### Problem description
Look below for the line holding "Safelink W DSL busbar (60, 2371)" and the line holding "Thruster Brakes (405, 173)". Repeat those two and everything between, exactly.

### Extracted data
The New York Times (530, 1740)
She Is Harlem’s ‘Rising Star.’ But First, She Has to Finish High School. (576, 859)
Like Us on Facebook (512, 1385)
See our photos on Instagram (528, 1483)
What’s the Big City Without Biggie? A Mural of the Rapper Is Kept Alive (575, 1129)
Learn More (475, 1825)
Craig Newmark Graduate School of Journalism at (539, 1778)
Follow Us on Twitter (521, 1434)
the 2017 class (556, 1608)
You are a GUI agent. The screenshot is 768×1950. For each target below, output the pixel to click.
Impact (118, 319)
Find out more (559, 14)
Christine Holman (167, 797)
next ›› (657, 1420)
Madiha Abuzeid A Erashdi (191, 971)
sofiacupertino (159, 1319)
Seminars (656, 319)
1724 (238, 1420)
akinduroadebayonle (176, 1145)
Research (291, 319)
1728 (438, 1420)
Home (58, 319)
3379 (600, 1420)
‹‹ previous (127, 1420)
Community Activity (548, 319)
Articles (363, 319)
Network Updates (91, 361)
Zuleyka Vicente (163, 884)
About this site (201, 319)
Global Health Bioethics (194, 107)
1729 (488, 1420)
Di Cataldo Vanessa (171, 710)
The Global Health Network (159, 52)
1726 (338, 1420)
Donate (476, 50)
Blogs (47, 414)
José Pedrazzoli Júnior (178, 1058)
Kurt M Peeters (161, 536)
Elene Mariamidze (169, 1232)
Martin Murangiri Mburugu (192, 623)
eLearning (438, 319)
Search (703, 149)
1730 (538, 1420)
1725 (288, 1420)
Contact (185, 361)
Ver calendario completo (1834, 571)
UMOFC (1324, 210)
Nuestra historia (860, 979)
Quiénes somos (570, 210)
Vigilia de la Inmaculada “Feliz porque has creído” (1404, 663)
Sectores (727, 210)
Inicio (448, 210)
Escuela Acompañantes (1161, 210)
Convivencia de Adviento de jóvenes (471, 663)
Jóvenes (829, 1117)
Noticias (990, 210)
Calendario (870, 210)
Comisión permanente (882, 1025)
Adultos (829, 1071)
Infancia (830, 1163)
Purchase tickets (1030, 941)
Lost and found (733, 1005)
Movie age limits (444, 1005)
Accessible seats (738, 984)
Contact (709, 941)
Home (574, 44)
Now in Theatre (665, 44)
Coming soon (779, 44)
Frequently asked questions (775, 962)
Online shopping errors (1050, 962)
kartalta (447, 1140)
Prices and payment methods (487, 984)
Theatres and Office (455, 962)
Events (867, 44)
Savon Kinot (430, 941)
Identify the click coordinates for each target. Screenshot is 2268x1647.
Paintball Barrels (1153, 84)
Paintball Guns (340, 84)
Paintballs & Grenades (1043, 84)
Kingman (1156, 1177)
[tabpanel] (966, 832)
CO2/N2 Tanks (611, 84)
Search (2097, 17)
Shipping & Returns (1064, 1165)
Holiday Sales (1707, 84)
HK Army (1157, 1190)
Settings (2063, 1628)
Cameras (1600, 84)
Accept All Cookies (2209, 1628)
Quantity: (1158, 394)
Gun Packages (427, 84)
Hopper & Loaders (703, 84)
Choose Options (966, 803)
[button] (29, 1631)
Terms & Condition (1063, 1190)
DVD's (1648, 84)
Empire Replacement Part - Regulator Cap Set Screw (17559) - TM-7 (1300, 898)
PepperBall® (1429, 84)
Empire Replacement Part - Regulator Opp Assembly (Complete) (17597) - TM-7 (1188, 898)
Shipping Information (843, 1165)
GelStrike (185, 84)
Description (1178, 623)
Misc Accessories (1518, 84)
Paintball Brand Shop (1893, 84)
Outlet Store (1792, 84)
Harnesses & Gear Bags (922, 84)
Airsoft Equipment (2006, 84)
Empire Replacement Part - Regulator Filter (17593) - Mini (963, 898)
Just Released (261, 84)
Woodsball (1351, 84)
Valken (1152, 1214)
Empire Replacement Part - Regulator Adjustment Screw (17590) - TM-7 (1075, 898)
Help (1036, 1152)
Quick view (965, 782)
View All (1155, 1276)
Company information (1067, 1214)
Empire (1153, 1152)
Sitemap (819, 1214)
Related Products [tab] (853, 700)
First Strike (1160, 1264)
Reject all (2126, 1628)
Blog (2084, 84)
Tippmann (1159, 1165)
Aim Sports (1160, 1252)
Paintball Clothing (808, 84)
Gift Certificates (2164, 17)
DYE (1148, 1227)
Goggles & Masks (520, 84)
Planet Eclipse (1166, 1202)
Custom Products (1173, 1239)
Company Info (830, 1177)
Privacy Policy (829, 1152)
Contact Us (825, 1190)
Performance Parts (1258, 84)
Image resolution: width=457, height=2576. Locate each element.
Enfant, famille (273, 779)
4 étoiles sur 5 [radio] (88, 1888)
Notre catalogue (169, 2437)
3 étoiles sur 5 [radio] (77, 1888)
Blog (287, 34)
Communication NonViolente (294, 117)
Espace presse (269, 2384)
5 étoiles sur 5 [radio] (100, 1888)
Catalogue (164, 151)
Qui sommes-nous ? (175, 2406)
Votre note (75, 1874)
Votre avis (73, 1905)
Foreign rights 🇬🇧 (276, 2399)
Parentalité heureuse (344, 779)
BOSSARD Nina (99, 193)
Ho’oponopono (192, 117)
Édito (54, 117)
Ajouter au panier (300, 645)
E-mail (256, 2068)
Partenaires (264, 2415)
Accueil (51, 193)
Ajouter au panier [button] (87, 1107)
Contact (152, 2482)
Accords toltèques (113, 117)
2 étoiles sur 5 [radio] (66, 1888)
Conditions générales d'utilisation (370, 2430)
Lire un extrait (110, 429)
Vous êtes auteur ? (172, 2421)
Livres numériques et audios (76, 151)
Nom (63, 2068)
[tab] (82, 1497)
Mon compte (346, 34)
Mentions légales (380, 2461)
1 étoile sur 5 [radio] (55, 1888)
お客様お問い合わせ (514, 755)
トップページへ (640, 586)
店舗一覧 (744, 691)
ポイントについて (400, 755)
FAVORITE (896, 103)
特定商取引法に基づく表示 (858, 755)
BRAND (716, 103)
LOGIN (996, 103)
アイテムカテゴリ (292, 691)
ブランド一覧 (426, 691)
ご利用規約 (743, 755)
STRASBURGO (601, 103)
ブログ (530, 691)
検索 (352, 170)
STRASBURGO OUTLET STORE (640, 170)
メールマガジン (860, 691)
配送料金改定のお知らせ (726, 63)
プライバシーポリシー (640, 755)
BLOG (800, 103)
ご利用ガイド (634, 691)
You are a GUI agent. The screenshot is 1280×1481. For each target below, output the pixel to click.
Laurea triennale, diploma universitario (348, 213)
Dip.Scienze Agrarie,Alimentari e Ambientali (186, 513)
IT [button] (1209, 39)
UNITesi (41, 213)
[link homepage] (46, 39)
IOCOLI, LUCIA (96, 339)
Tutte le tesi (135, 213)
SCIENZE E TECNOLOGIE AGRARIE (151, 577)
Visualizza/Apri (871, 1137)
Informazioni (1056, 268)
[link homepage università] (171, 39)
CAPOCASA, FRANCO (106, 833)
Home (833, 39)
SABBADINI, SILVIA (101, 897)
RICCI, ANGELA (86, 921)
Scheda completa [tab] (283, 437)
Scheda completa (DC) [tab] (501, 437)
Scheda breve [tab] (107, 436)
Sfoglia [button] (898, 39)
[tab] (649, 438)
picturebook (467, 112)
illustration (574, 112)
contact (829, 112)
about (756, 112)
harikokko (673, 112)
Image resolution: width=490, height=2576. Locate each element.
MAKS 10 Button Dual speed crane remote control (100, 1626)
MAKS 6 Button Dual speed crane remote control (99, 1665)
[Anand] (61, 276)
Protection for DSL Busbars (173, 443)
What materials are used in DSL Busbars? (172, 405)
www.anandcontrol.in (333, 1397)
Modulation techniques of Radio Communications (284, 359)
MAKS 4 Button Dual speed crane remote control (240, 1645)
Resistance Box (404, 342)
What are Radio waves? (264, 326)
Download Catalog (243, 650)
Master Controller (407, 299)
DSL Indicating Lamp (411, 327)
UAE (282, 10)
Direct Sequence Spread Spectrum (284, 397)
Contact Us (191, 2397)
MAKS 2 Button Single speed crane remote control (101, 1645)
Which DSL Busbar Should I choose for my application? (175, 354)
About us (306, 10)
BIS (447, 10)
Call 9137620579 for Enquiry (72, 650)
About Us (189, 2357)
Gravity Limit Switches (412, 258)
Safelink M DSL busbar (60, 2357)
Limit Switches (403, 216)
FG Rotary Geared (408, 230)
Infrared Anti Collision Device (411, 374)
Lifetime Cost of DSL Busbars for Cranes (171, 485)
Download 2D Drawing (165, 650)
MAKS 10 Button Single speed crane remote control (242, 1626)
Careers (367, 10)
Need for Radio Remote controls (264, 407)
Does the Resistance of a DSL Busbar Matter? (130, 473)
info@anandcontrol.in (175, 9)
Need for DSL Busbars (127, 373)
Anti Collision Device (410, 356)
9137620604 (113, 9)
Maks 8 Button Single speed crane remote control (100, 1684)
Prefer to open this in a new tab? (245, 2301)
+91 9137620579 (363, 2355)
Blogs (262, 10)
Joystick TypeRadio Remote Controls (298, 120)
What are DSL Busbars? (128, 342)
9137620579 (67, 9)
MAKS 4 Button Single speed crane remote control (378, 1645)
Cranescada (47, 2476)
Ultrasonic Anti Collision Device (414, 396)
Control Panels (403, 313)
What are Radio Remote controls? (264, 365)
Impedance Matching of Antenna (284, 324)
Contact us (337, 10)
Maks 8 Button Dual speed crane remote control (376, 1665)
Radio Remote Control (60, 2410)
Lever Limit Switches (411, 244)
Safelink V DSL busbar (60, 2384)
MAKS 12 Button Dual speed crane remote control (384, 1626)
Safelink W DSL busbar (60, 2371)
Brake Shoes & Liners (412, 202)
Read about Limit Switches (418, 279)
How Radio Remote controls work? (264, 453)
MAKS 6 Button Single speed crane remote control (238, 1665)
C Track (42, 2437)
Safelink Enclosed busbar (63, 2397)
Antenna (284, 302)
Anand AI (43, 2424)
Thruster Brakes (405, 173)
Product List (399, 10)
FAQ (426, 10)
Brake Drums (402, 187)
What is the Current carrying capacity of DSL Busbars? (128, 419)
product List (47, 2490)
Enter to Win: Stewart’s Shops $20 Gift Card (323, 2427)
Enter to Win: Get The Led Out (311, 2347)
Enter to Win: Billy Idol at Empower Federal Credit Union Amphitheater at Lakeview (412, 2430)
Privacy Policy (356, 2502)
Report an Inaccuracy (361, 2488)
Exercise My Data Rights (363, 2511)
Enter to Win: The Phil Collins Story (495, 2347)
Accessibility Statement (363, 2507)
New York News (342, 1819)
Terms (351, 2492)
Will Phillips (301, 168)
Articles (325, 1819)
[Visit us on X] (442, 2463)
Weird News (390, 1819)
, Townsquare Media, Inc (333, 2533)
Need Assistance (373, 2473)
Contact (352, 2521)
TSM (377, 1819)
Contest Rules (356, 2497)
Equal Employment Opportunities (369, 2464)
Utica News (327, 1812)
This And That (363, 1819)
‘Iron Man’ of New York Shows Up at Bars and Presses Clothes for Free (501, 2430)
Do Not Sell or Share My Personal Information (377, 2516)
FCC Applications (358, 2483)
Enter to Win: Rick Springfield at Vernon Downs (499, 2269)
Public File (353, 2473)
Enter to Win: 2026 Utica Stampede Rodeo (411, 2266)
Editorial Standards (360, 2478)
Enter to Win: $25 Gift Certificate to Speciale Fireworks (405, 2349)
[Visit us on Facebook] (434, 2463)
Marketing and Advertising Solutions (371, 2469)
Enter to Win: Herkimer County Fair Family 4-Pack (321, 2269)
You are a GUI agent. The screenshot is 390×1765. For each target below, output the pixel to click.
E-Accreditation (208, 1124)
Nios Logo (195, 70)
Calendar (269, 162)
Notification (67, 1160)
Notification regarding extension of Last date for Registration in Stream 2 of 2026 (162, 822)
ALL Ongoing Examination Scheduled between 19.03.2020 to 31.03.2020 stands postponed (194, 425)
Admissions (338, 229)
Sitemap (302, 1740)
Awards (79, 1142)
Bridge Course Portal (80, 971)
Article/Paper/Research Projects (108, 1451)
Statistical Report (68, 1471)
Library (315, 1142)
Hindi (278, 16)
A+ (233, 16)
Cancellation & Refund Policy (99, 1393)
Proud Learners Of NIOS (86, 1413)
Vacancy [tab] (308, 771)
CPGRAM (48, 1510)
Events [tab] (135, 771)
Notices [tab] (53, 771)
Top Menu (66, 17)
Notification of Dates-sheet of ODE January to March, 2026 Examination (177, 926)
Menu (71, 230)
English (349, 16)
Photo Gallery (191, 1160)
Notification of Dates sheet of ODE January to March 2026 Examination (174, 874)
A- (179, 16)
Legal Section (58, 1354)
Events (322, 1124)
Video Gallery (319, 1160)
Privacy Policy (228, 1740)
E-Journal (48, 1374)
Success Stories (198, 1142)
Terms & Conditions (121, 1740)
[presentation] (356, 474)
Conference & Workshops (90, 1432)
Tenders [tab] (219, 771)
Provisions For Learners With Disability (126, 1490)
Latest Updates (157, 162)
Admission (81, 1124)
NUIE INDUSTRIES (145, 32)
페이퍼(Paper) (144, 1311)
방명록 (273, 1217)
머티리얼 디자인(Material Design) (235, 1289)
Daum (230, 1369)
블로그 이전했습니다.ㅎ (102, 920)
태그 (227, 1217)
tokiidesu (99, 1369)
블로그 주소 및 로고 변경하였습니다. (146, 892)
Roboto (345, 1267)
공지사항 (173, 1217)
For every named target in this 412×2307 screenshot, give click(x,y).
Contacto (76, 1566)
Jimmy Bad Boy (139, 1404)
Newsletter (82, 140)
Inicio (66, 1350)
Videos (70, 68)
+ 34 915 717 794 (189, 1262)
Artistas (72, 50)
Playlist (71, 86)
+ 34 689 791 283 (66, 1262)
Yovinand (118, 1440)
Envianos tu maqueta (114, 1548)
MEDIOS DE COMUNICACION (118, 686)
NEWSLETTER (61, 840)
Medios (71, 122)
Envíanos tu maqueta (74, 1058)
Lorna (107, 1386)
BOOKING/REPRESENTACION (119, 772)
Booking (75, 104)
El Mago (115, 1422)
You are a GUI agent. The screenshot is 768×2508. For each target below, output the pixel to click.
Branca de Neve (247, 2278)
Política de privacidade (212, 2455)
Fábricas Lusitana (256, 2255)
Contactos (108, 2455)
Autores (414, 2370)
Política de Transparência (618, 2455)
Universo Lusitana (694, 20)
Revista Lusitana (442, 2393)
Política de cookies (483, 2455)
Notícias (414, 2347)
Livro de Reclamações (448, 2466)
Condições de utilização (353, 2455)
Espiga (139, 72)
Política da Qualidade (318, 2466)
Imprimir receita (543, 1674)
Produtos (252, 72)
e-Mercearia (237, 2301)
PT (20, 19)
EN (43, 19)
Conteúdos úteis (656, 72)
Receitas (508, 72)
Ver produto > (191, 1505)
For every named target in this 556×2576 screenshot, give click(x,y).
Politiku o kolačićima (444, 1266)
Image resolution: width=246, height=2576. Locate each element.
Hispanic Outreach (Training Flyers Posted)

### Solution to the problem
Safelink W DSL busbar (60, 2371)
Brake Shoes & Liners (412, 202)
Read about Limit Switches (418, 279)
How Radio Remote controls work? (264, 453)
MAKS 6 Button Single speed crane remote control (238, 1665)
C Track (42, 2437)
Safelink Enclosed busbar (63, 2397)
Antenna (284, 302)
Anand AI (43, 2424)
Thruster Brakes (405, 173)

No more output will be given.